Please write out all of the data below exactly, without including the pictures.

DATA SUPPLIED:

——————————

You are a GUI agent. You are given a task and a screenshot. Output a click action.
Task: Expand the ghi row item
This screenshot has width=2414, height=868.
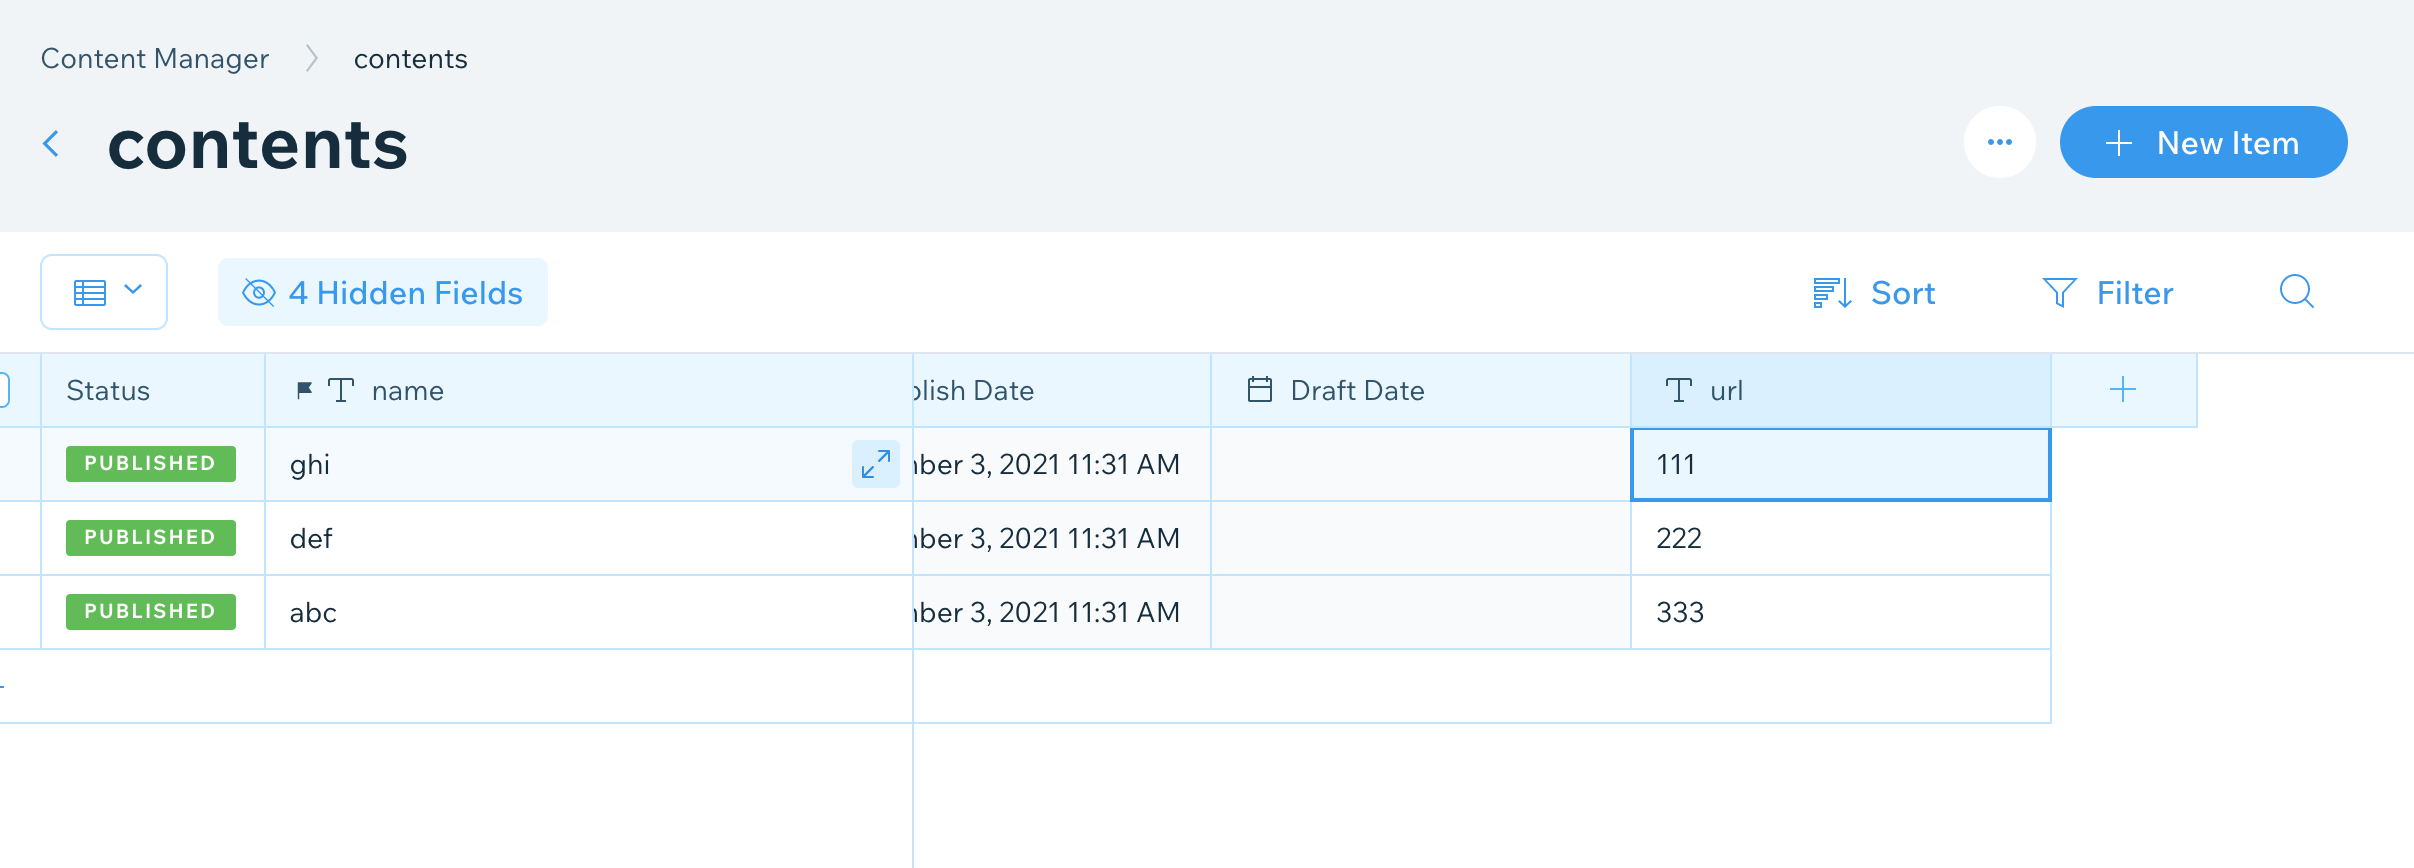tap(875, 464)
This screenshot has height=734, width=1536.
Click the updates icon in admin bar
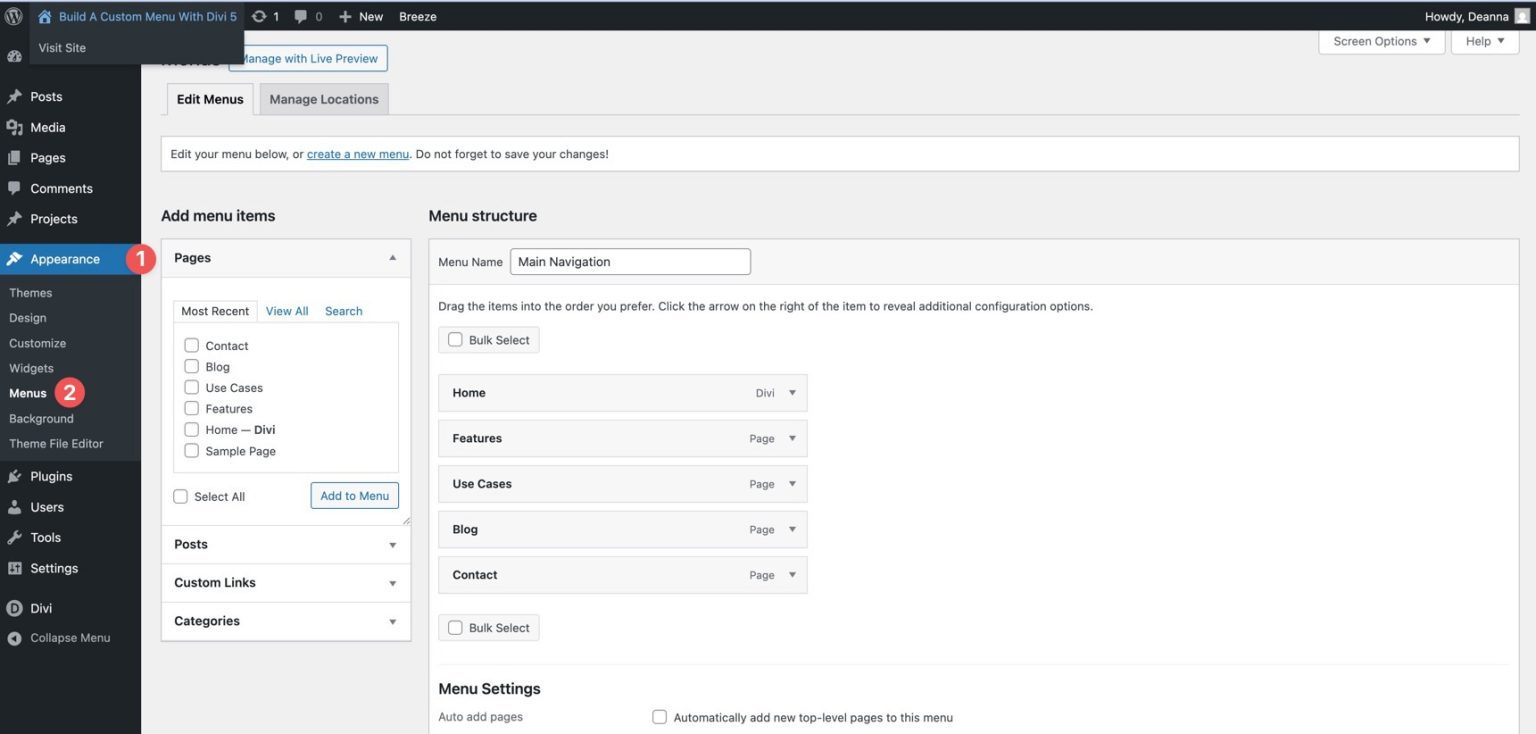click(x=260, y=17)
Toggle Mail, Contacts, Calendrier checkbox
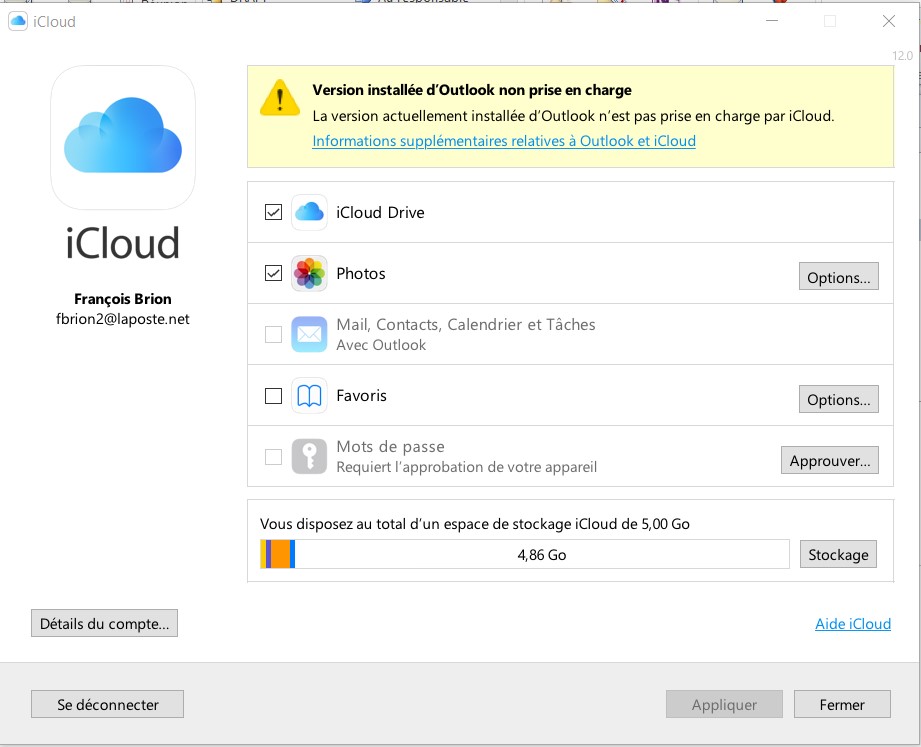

——————————

RESULT:
You are a GUI agent. You are given a task and a screenshot. Output a click action.
Task: Expand the ghi row item
This screenshot has width=2414, height=868.
tap(875, 464)
This screenshot has height=734, width=1536.
Click the updates icon in admin bar
click(x=260, y=17)
Toggle Mail, Contacts, Calendrier checkbox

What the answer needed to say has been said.